--- The data ---
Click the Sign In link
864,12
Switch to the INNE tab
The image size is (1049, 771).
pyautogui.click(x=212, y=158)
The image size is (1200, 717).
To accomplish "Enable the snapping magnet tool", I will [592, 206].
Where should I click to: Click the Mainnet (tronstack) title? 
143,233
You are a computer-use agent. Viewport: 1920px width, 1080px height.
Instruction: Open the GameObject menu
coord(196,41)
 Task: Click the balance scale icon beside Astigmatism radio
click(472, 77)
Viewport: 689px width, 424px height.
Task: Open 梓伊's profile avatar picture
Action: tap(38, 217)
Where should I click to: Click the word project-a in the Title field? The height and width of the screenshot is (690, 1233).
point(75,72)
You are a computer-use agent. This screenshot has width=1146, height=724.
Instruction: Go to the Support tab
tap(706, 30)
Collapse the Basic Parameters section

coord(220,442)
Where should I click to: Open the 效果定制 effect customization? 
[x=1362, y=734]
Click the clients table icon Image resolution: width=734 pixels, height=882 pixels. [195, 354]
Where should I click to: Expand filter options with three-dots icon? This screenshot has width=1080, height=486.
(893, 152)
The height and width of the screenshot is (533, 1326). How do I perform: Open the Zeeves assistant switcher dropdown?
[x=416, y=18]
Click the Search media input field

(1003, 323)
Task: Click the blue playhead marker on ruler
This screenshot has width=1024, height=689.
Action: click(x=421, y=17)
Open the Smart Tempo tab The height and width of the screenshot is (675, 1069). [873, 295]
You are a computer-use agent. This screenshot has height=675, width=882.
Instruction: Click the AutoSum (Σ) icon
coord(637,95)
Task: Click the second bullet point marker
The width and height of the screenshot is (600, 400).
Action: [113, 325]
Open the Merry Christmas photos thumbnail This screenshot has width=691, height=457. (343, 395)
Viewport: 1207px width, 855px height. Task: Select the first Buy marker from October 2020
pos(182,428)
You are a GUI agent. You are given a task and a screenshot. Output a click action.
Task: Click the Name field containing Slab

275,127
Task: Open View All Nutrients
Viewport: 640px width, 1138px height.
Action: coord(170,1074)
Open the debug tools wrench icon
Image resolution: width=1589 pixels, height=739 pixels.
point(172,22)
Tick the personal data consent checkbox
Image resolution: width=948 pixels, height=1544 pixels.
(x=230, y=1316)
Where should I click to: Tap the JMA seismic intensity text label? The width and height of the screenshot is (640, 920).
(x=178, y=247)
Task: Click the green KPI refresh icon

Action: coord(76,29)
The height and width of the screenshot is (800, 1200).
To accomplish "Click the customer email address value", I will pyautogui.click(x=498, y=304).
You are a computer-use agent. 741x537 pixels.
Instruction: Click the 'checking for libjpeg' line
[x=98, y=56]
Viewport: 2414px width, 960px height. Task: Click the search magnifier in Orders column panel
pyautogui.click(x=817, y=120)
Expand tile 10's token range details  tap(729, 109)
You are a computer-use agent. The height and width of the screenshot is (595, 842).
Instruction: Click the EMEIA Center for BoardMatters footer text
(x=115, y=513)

--- Work task ---
Work through the data and count each line holding the string "agent". Give only that count.

--- Result below ---
6